Я помахал тётке, поблагодарил и медленно повернул голову в сторону гор.
Взглянул и вслух ахнул. Это были другие горы. Нет, те же, но солнце поднялось и поменяло краски на склонах, прилавках, вершинах и ледниках, расцветило ярче джунгли еловые и сделало глубже тени склонов.
Наверное было уже около десяти часов. На Абая появилось много машин и людей. Я стал за ними следить и увидел, что на горы никто не смотрит вообще. Ну, логично. Мы тоже у себя степь не разглядываем, не пускаем слюни от радости созерцания ковыля и торчащих как вбитые колышки сусликов и сурков. Это как даже самое замечательное кино смотреть. Ну два раза. Ну, ладно, три. А потом – всё! Не тянет больше.
Я лег на живот, подпер кулаками подбородок и начал снова погружаться в транс, который почти сразу перенес всю чувственную суть мою туда, на розовые, искрящиеся снега склонов, на далекие пики вершин, где я победителем стоял над облаками, окруженный белизной стерильно чистого снега и голубого льда, близким, как потолок у себя дома, сине-голубым небом, орлами подо мной и зарослями тянь-шаньских елей. И было мне так хорошо, будто жить среди этого мерцающего, сияющего и тонко звенящего морозным и почти потерявшим кислород воздухом было назначено мне судьбой-мечтой, которая смело и непринуждённо носилась сейчас над всей этой громадной, этой фантастически красивой, волшебной, опасной, но не отпускающей от себя горной феерией. И жил бы я так, на углу двух главных столичных улиц, отослав душу свою и все её лучшие чувства на отроги, ледники и дремучие ельники великих гор! Если бы не какой-то пацан, мой ровесник, который тихо подошел и сел рядом.
– Чего валяешься? – спросил пацан не очень дружелюбно.
– Не валяюсь. Горы смотрю. Я приезжий. На три дня приехал. Соревнования у нас тут. На центральном стадионе.
– Ты это…– пацан похлопал меня по спине. – Район тут такой. Центральный, можно сказать. Перекресток главных улиц. Часов с десяти утра и до ночи поздней тут всегда полно милицейских патрулей. А ты валяешься в майке. Морда как у психбольного. Заберут точняком. Пока разберутся, кто ты да зачем, тебя свои потеряют. Ты ж не один приехал?

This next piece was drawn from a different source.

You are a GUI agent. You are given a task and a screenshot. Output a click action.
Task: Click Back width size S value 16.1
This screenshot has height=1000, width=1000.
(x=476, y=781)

– Точно, – Я сел и отряхнул с колен и майки подсохшие травинки. – Вот об этом я не подумал. Ладно, пойду. Кстати, ты в горы-то ходишь?
– Был пару раз в Бутаковском ущелье. Не так далеко отсюда. Грибы собирали. А там, – он кивнул на далёкие сверкающие вершины, – там чего мне делать. Там кроме снега и ветра нет ни фига. Ладно, ты иди пока. А то, не дай Бог, попадешь к этим, в погонах. Так они тебе все впечатления и о горах испортят, и об Алма-Ате.
– Давай! – я протянул пацану руку. – Мне ещё на стадион надо. Я и забыл совсем.